- Work to be completed
In the records below, find the line that contains "Task: Click first" and the line that contains "This screenshot has width=1300, height=750.", then retype exactly those two lines and every line between them.

(Beginning of Materials provided)

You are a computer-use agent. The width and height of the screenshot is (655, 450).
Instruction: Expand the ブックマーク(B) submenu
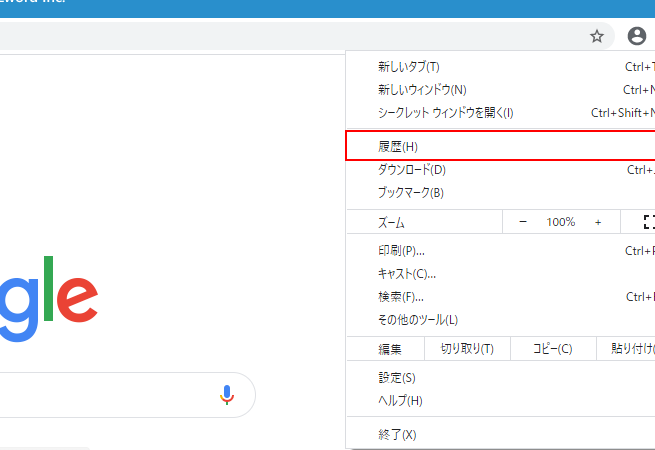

(End of Materials provided)
(Beginning of Materials provided)

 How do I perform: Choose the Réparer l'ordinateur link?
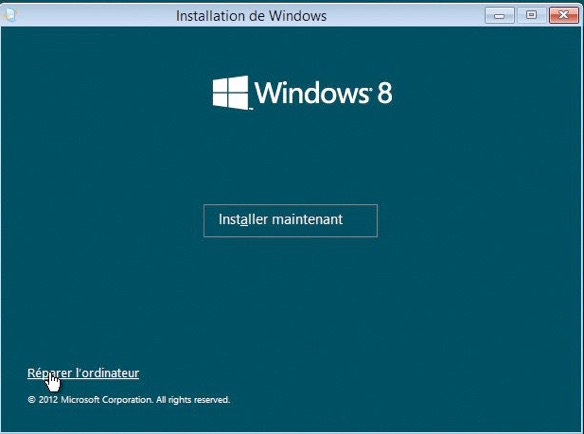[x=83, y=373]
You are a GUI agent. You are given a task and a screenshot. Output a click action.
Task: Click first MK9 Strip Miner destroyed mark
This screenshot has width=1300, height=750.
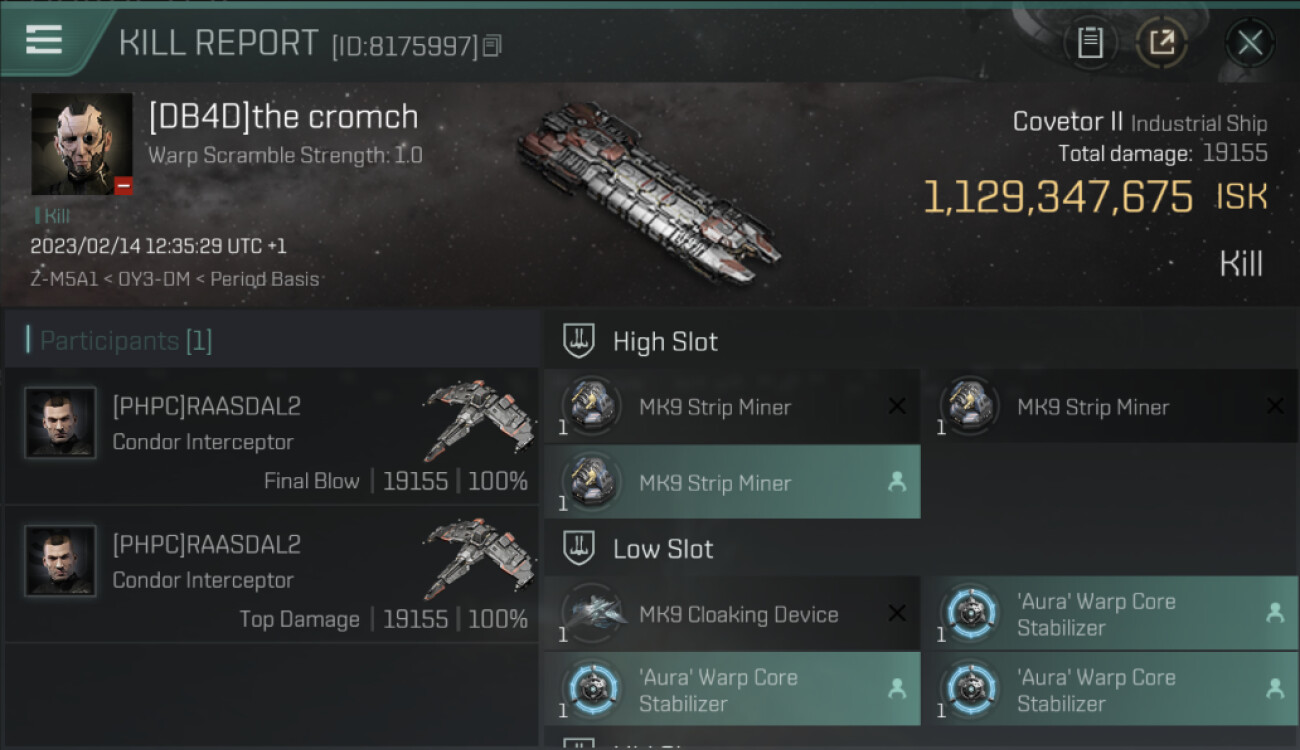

(End of Materials provided)

- Reply to the exercise
Task: Click first MK9 Strip Miner destroyed mark
This screenshot has width=1300, height=750.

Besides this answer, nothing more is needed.